Desde logo por ser a ser a mais importante região do país. Se isso não bastasse, é uma região cujos municípios, no momento, são geridos por autarcas de um mesmo partido, havendo, por outro lado, uma maioria parlamentar de deputados de uma outra força política. Pode parecer paradoxal, mas me parece um quadro equilibrado para aprovar a instalação de um laboratório para produzir resultados que possam conferir uma direção, um sentido, ao processo conducente a uma nova vaga de descentralização.
A Região Metropolitana da Grande Praia reagruparia os municípios da Praia, da Ribeira Grande e de São Domingos sob um órgão de coordenação que organizaria as sinergias, evitando qualquer perda de energia. Creio ser fundamental salvaguardar que essa nova organização não deve implicar qualquer impacto no total das transferências ordinárias do Tesouro para os três municípios.
Os recursos necessários para tocar a Região contarão, para além das referidas transferências, com o resultado da melhoria da capacidade tributária da região – impostos locais, derramas e taxas atualizadas pelos serviços prestados a pedido dos operadores. A participação nos impostos e taxas cobrados pelo Estado na área da região seriam objeto de aturado estudo, não podendo servir de amparo para não deixar deslanchar o processo.
Na mesma medida que os municípios se reagrupam para dar corpo a uma entidade supramunicipal, assim também os municípios se desdobrarão em autarquias inframunicipais, levando a administração para mais perto das demandas das comunidades. Compreender-se-á que haja alguma cedência de poder dos municípios para a Região e a concessão de algumas competências para as autarquias inframunicipais (Junta de Freguesia, Circunscrição Administrativa de base, Submunicípio ou outra que se aprovar, à condição de os respetivos titulares passarem pelo crivo das urnas). O processo democrático não pode sofrer nenhuma ranhura. A condução das autarquias (supra e inframunicipais) deve passar, assim como a das Câmaras Municipais, pelo crivo das urnas.
Haverá Presidentes de Câmara que, temendo uma redução da sua influência, se sentirão tentados a bloquear a reforma? Certamente. Há muito que se vem captando tiques de caciquismo, um certo cheirinho a curral eleitoral, males contra os quais teremos de estar vacinados.
Diria a esses recalcitrantes, citando Johnny De’ Carli, que “tudo o que merece ser feito, merece ser bem feito. Nada louvável se obtém sem algum sacrifício”.

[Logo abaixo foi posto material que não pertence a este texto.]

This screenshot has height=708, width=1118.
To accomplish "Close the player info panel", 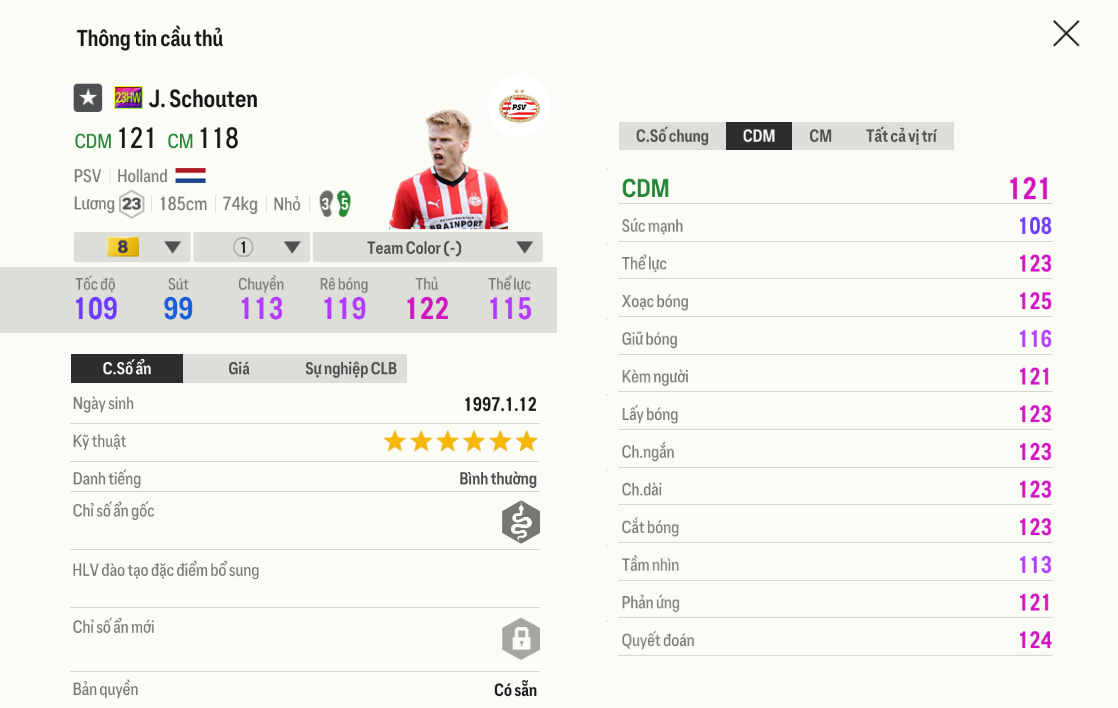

E mais: que eles estão no lugar certo para entrar na história como notórios agentes de mudança. Não é verdade que as populações estariam melhor servidas? Que a administração do território seria mais eficaz e, sobretudo, mais efetiva? Que se tivéssemos já esta forma de organização teríamos ajudado muito melhor (com mais eficácia e maior efetividade) as pessoas carentes durante a pandemia do Covid 19?
Se há forma de fazer mais com menos, ela passa por uma ampla reforma do sistema de administração do território, por uma nova vaga de descentralização, por uma opção que reagrupe municípios, por um lado, e que aposte em autarquias inframunicipais, por outro.
Uma Região Metropolitana da Grande Praia, as Câmaras Municipais da Praia, da Ribeira Grande e de São Domingos, mais uma rede de autarquias inframunicipais, funcionando em network, podem funcionar como um grande laboratório para embasar futuras opções de organização da administração do território. Pessoalmente, não tenho dúvidas.
Texto originalmente publicado na edição impressa do Expresso das Ilhas nº 1134 de 23 de Agosto de 2023.